Brian Hughes, MD, Timothy McGinnis, MD, Whitney Jackson, MD University of Colorado-Anschutz Campus, Aurora, CO
Introduction: Diffuse Large B-Cell Lymphoma (DLBCL) is a rare cause of acute liver failure (ALF), with only 11 reported cases in the literature. The estimated mortality rate is around 90% within 6-12 days of diagnosis. Here, we present an individual with ALF of unknown etiology, who underwent transplant and was found to have DLBCL infiltrate on explant pathology. Based on this information, the immunosuppression regimen was tailored to prevent progression of malignancy while undergoing chemotherapy. This patient remains a rare case of survival from ALF secondary to DLBCL and can provide guidance for management of similar cases.
Case Description/Methods: A 55-year-old woman with a history of untreated chronic hepatitis B presented with two weeks of malaise and was found to have acute liver injury. Initial work-up revealed an increase in HBV viral load compared to her baseline, so she was started on antiviral therapy. Despite treatment, she had progression of her illness to acute liver failure. A liver biopsy done at this time demonstrated 70% hepatocyte necrosis.

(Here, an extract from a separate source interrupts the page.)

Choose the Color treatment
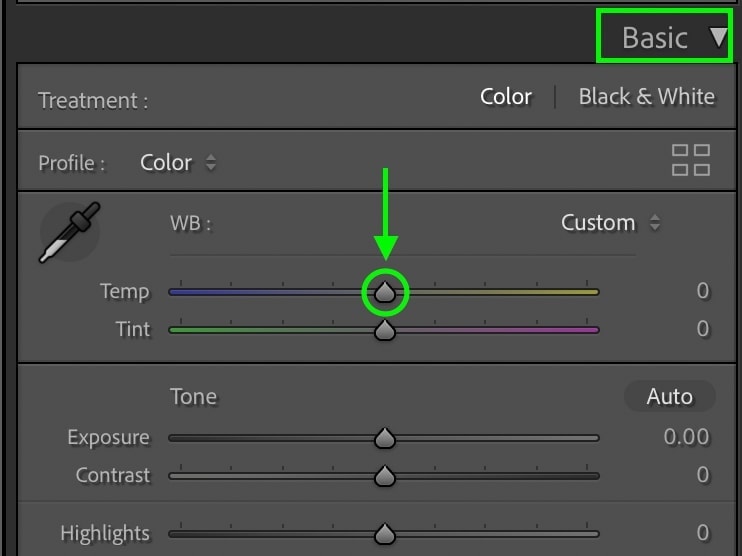The height and width of the screenshot is (556, 742). point(506,97)
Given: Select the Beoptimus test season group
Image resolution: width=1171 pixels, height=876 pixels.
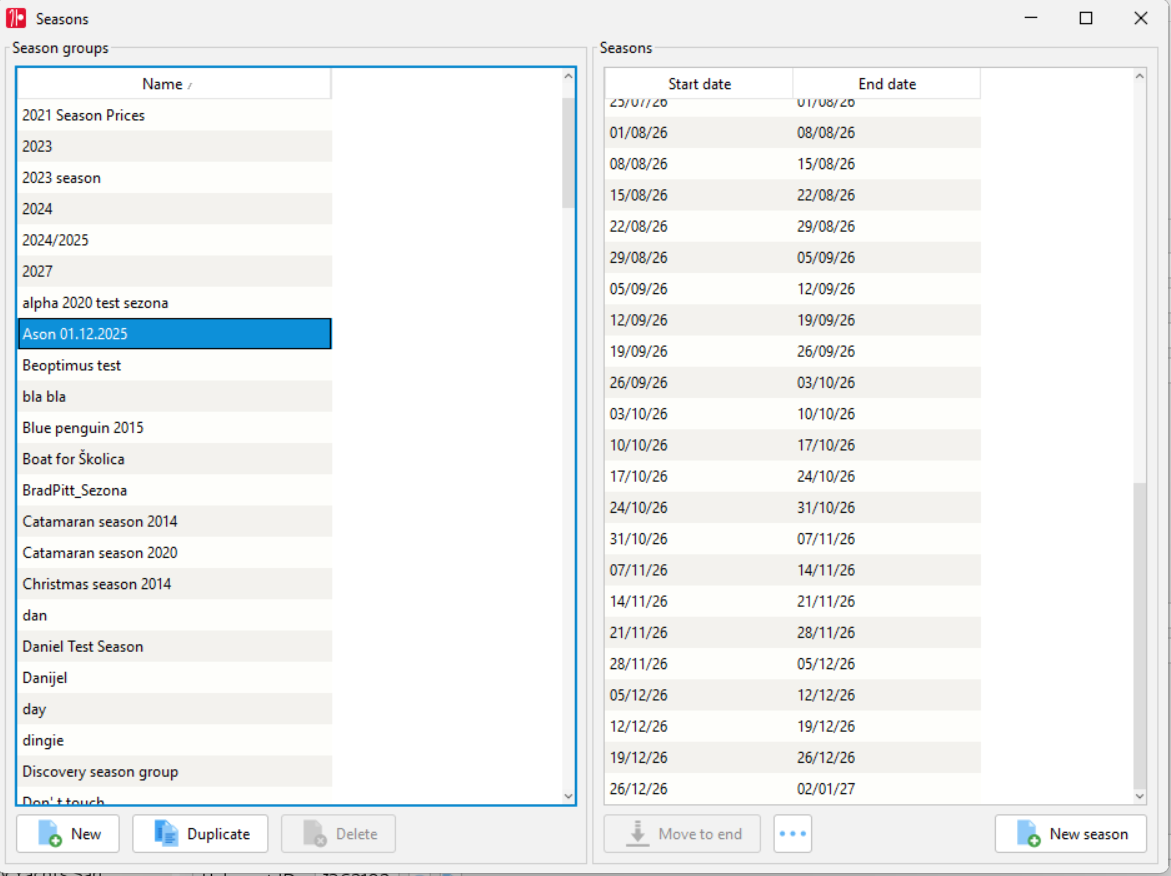Looking at the screenshot, I should [x=174, y=365].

Additional work-up revealed mild CMV viremia, but was otherwise unremarkable for the etiology of her ALF. She had continued progression of her disease requiring an orthotopic liver transplant. Pathology from the explanted liver demonstrated evidence of DLBCL, which also had lymph node and bone marrow involvement. Initially after transplant the patient was immunosuppressed with Tacrolimus and Mycophenolate, but the diagnosis of DLBCL required discontinuation of Mycophenolate and dose-reduction of Tacrolimus (2.5mg BID to 1mg BID). She underwent 6 cycles of R-CHOP chemotherapy with complete remission of her malignancy. Her liver graft function continues to remain stable on dose-reduced immunosuppression at least 6 months post diagnosis.

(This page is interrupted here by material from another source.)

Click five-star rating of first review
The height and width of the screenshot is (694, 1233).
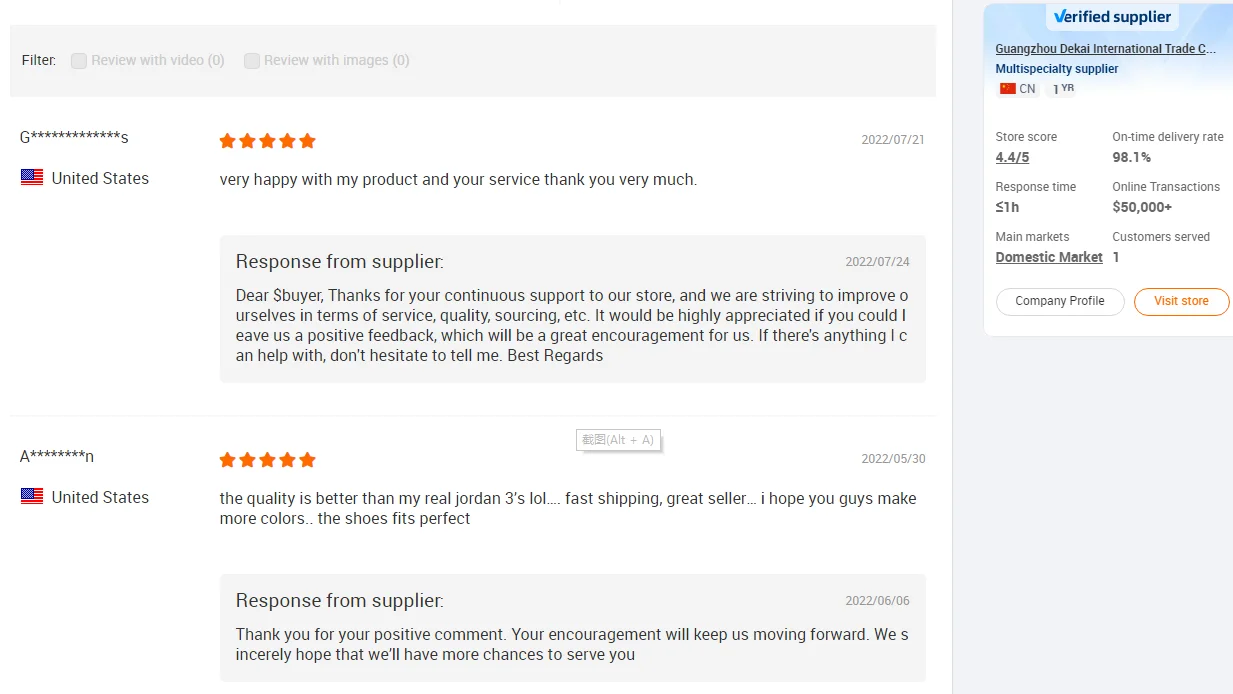(267, 141)
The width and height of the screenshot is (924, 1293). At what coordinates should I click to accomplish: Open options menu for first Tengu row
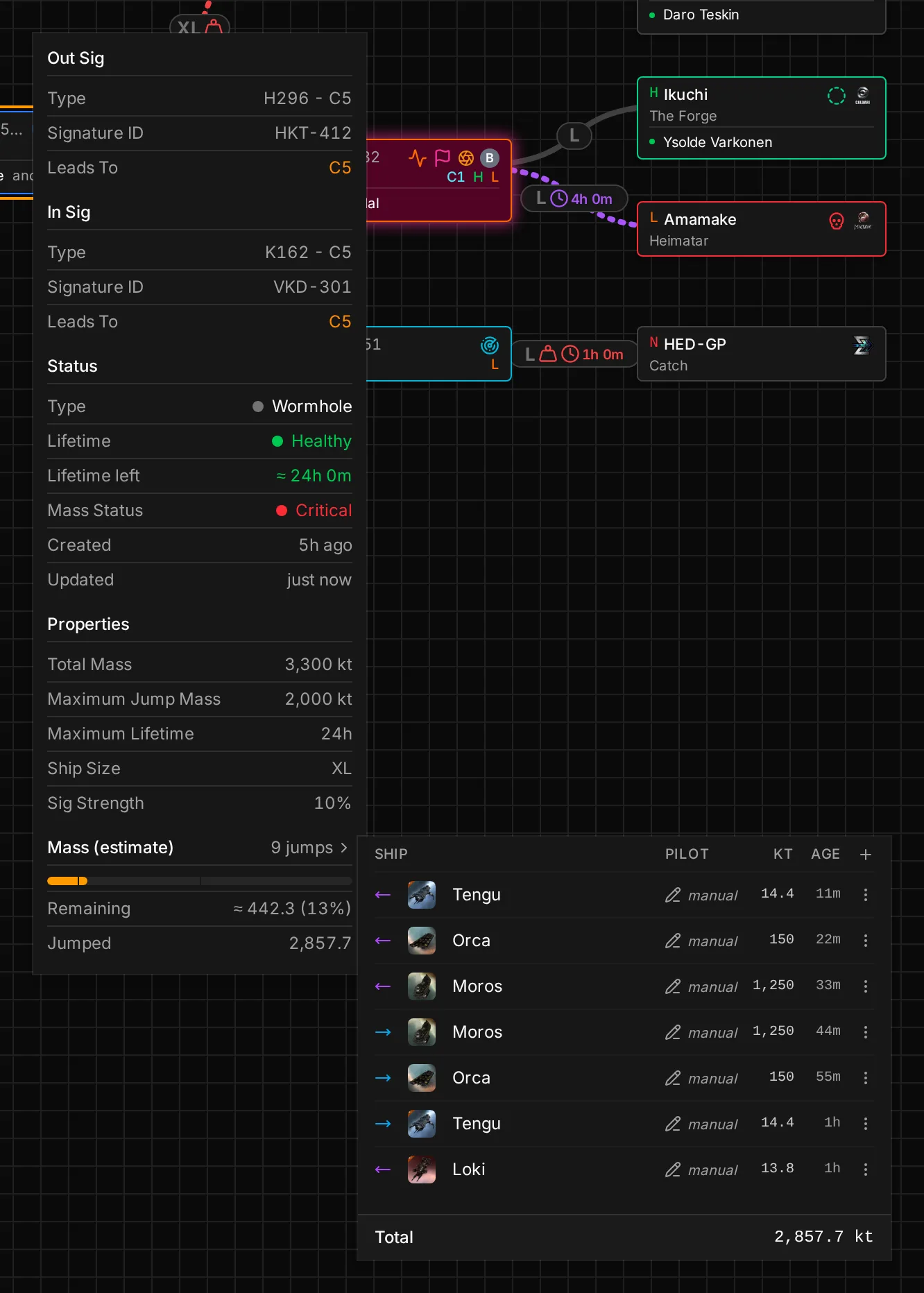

Discussion: DLBCL is a rare and deadly cause of ALF. Early diagnosis and treatment is imperative to improve outcomes. However, the best method of diagnosis is biopsy which comes with increased risk of bleeding from coagulopathies seen in ALF, thus is done less frequently. We suggest further consideration for biopsy when there is a higher suspicion of DLBCL (hepatomegaly, lactic acidosis, and very high LDH, even in the absence of lymphadenopathy) when an alternative cause of ALF cannot be identified. Our case presents one example of both cancer remission and graft survival post-transplant with an individualized treatment regimen which could be used for future patients.
Disclosures:
Brian Hughes indicated no relevant financial relationships.

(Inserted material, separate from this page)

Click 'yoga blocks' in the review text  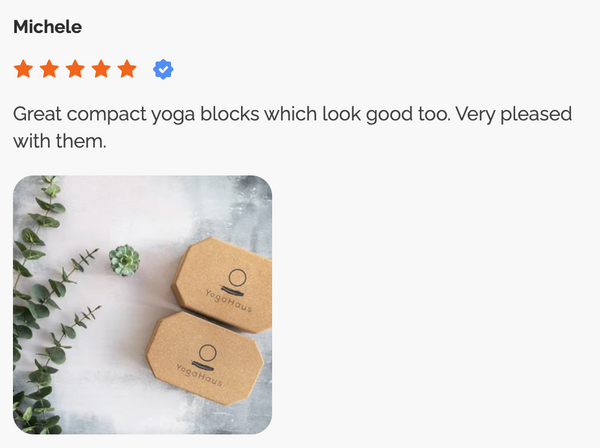(x=205, y=114)
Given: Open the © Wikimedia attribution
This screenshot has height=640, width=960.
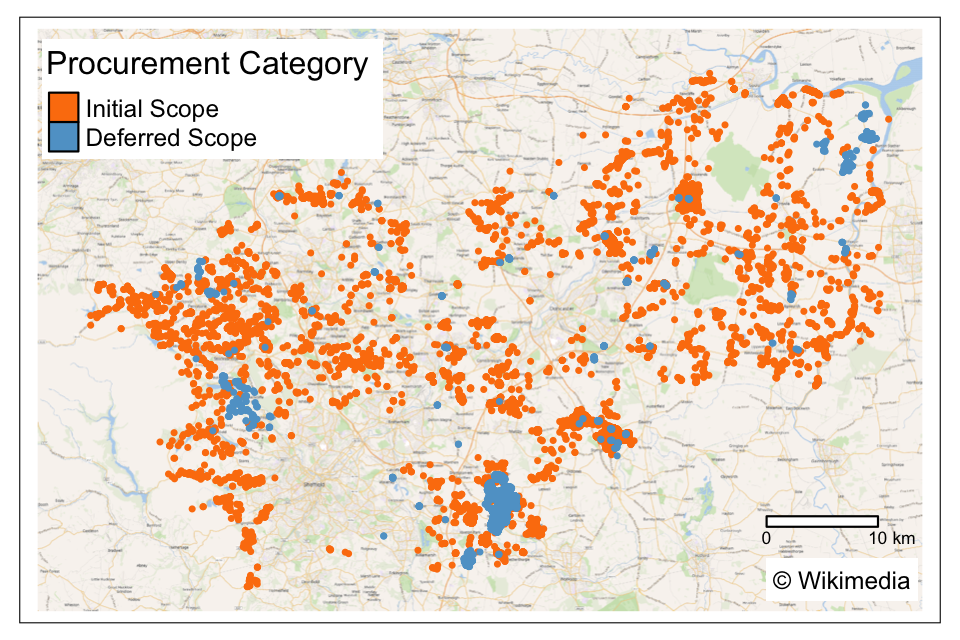Looking at the screenshot, I should point(841,580).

Timothy McGinnis indicated no relevant financial relationships.
Whitney Jackson indicated no relevant financial relationships.
Brian Hughes, MD, Timothy McGinnis, MD, Whitney Jackson, MD. P1032 - Acute Liver Failure Secondary to Diffuse Large B-Cell Lymphoma Discovered on Explant Pathology; A Rare Case of Survival, ACG 2023 Annual Scientific Meeting Abstracts. Vancouver, BC, Canada: American College of Gastroenterology.